Thanks again, Kip - I'm happy for and with you (and your family),

Mostly Happy Thoughts said...

I am not a workaholic. I always strive for balance. I even cut my hours with a pay loss as I found there wasn't enough balance. However, I am in love with a workaholic so many of the things you wrote rang true. It is 11:46pm on a Friday night and he is still at work. He brings his laptop on vacations and even to the laundry mat. I often remind him how sad it would be if "later" he found himself all alone as he never had time to invest into his relationships. I often see it as comparable to the movie "It's a wonderful life" and wonder if it would take a loss or tragedy for him to see what is really important.

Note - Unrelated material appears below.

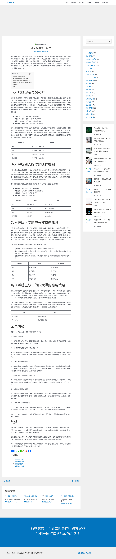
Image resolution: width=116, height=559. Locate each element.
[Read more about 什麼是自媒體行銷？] (12, 496)
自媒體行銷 (37, 51)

Do you have any theories on WHY people become workaholics? I would love to hear what you think :)

Dr. Bill Emener said...

Hello MHT… nice to see you again,
You indeed raise a very intriguing and challenging question – most people who fit as a “workaholic” are so for their own individual reasons. Thus, while I will offer some general considerations as to why a person may be a workaholic, I have no idea why your significant other does what he does. (I also would offer this – why you strive for balance and actually have made strides in that direction, to what extent is being in a relationship with a workaholic an indication of balance?)
Some individuals’ workaholism is of akin to an addiction (they’re addicted to their work). Others enjoy the sense of control and the socially acceptable reason[s] for avoiding other activities in life (“Gee I’d love to take you to the movies but I have this report due…”) And let’s remember that there are many reinforcements for the workaholic – monetary, verbally and socially.
Being in a relationship with a workaholic indeed is challenging, and trying to change that person is even more so. The one question you may want to ask yourself is, “If I am not feeling special and not enjoying the kind of relationship I want and think I deserve, then why do I stay in it?”
Be well, MHT, and all best wishes with the challenges before you,

Mostly Happy Thoughts said...

Thanks for the insight Bill. There are no easy answers :)

Dr. Bill Emener said...

You're welcome! And you're right, there are no easy answers. Just try to find the right ones for you!

Anonymous said...

I think maybe we all suffer from that fear a little bit. Isn't that what being "good enough" is all about?
Lajos Egri (who writes books about writing) says, "Insecurity is the basic law of existence. All human emotions, good or evil, without exception, spring from this one eternal source." I would think the fear of abandonment falls under insecurity. Perhaps abandonment brings out this fear? Just thinking out loud.
Oh, and I have to say thank you, Bill. One of the characters in my current WIP suffers from fear of abandonment, so you've led me to some great resources and given me some true insight!

Dr. Bill Emener said...

Hi Nienke,
Thanks for your as-usual insightful Comment. Insecurity indeed can be a major contributor to workaholism, yet there are many other phenomenon associated with it.
Thanks for the Lajos Egri quote… neat stuff! Fear of abandonment, according to such people as john Bowlby, is a rather complicated psychological consideration… you would appreciate some of his work (e.g., about one of his well-known topics: “Attachment Theory”).
Good luck with your WIP (and be careful… sometimes a WIP can become a “project”).